I'm trying to work out what aspects of software someone with a couple of years' of programming experience under their belt could decide to pivot towards.
What I know so far: 80,000 Hours' software engineering career review says
Much of the work in biosecurity is related to handling and processing large amounts of data, so knowledge of how to work with distributed systems is in demand. Expertise in adjacent fields such as data science could also be helpful.
There is also a big focus on security, particularly at organisations like SecureDNA.
Most code in biosecurity is written in Python.
And elsewhere they and others talk about the relevance of infosecurity to biorisk.

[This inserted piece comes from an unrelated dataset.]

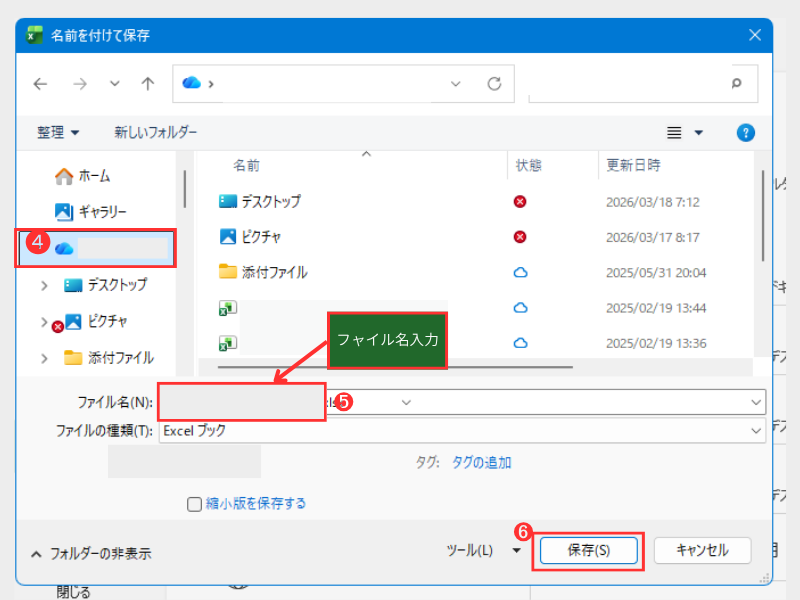Click the タグの追加 link
This screenshot has width=800, height=600.
(x=482, y=462)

It would be nice to have an ordering of these.
Web development seems like a generically useful skill for almost any organisation, but perhaps I should expect good web developers to be easier to come by than other kinds of specialists?
I wonder if bioinformatics or computational biology would also be useful.

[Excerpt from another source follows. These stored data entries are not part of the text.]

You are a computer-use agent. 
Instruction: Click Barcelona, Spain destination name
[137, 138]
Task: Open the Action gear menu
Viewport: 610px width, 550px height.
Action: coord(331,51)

I just wrote a relevant forum post on how simulation models / Agent-based models could be highly impactful for pandemic preparedness: https://forum.effectivealtruism.org/posts/2hTDF62hfHAPpJDvk/simulation-models-could-help-prepare-for-the-next-pandemic
A crucial aspect of this is better software tools for building large scale simulations, so I would say this is a large opportunity for someone who wants to work in software engineering.
Even just working as a research engineer in an existing academic group building epidemiological models would be impactful in my opinion. The role of research engineer within academia is quite neglected because it tends to pay less than equivalent industry jobs.